We Romney voters might find ourselves on the winning side of the national popular vote and yet lose the electoral college, whereby President Obama would be re-elected. 

If that happens, I imagine a lot of Republicans who favored keeping the Electoral College after the 2000 election would change their minds. Some would change for partisan expediency, while others would argue that once a century is tolerable, but twice in four elections is too frequent. And many Democrats who hated the Electora…

  1. Cornelius Julius Sebastian

    I have been thnking about a 2000 election in reverse electoral win for the Dems.  That has to be what they are banking on now.  As a small state citizen I support the electoral college system.  GOP ground game has got to dominate in the swings.  The Dems are going to pull every cheating strategy they have out of their dirty bag, you can count on it.

  2. Brian Skinn

    The United States Is … Or Are?

    We now have a ‘national’ identity that’s associated with the entire United States; once upon a time, ‘national’ identities were with the individual states, not with the federated states as a whole.  It’s a natural development — my family and I just moved from MA this past January, so technically we were both Americans and Massachusettsians in 2011, but now are both Americans and Ohioans in 2012.

    The dual affiliation, as well as the fluidity of the state-level affiliation, are both unnatural to the tribal instinct.  I would submit that despite instinct, maintaining the tension of that duality is important in sustaining the Founders’ experiment.  The EC, the former appointment of Senators by state legislatures, and so on — all served to maintain the attachment of state citizens to the political machinery of their state of residence and that of the federal government, whereas now everyone focuses almost exclusively on Washington.

    To answer your question: I suspect an argument could be constructed for retaining the Senate but discarding the EC, but if one rejects the original intent of the latter, the justification for the former evaporates with it.

  3. Schrodinger

    Get rid of the EC and the Senate and we will be a socialist country within a decade. The Founders were right to fear “majority rule” by the mob.
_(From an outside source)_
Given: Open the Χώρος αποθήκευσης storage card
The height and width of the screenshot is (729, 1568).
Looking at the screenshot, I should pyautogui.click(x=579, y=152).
Once the ‘takers’ outnumber the ‘producers’ majority rule becomes majority tyranny.

    How can we decry  the concept of a “living constitution” and then suggest gutting what the Founders created?

  4. Mendel
    Crow’s Nest:

    the intention behind both institutions was to limit the immediate impact any particular faction, including a faction of the majority, could have at any given time, and to attempt to broaden the view of citizens beyond the contingencies of any particular moment.
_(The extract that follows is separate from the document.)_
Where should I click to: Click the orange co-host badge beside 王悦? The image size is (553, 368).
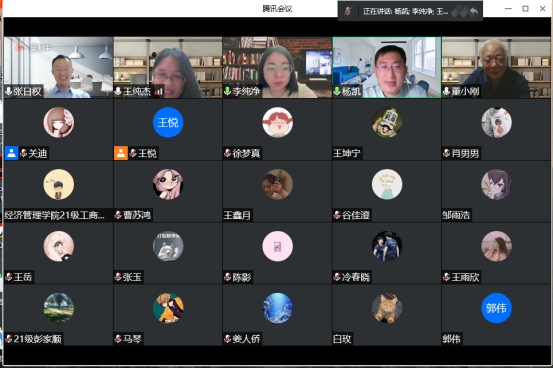tap(121, 153)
    I think this is spot on.  The Electoral College, as we currently practice it, might do a decent job of letting all voices be heard and balance interests.  But the downside to a de facto popular vote is politicians who focus on the “shiny ball” issues that captivate the public while ignoring the less visible issues that often matter much more.
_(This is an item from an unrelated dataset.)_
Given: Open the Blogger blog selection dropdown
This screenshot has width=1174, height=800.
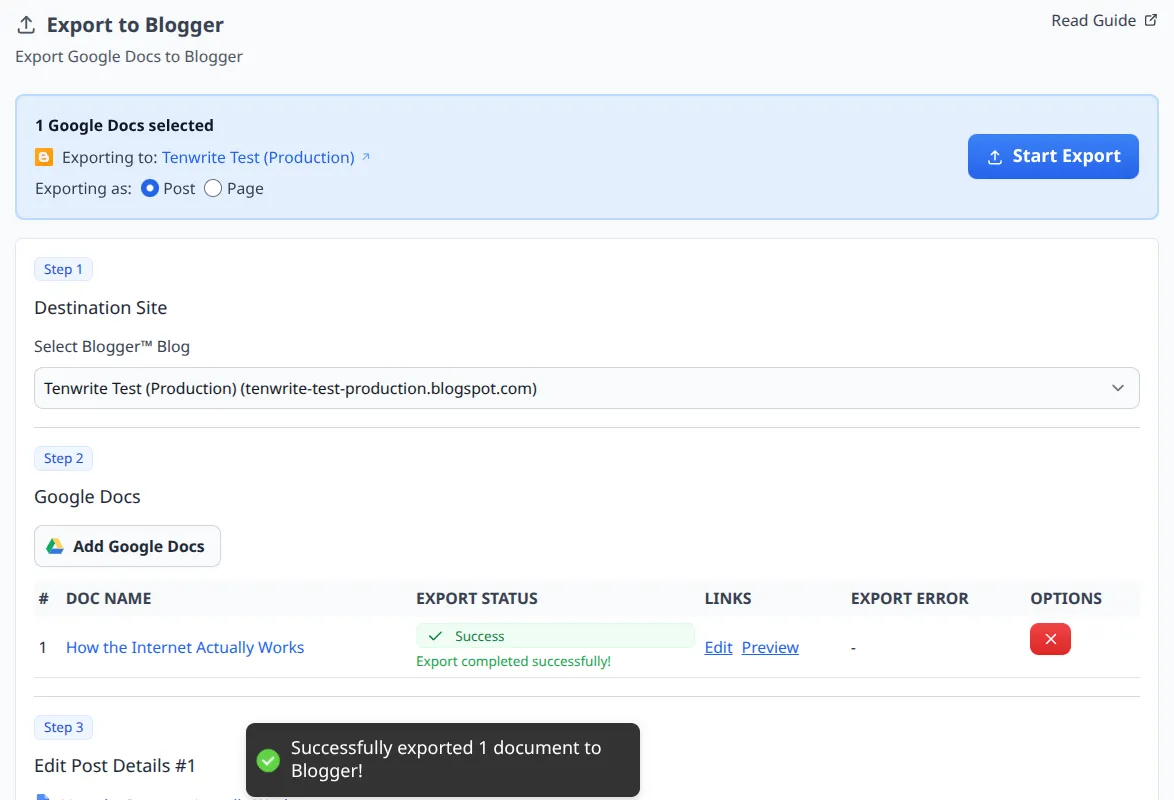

    As democracy has increased, that deliberative element has been reduced in character.

    To some extent it has been replaced by the rise of a professional bureaucracy,

    In addition to the bureaucracy, I think our creeping majoritarianism can explain much of the increase in the power (and importance) of both the presidency and the Supreme Court.  We might rejoice at the notion of congressional gridlock as a brake on the progressive agenda, but the US is not immune from the truism that power abhors a vacuum.

  5. Mendel
    Brian Skinn:

     I would submit that despite instinct, maintaining the tension of that duality is important in sustaining the Founders’ experiment.  The EC, the former appointment of Senators by state legislatures, and so on — all served to maintain the attachment of state citizens to the political machinery of their state of residenceandthat of the federal government, whereas now everyone focuses almost exclusively on Washington.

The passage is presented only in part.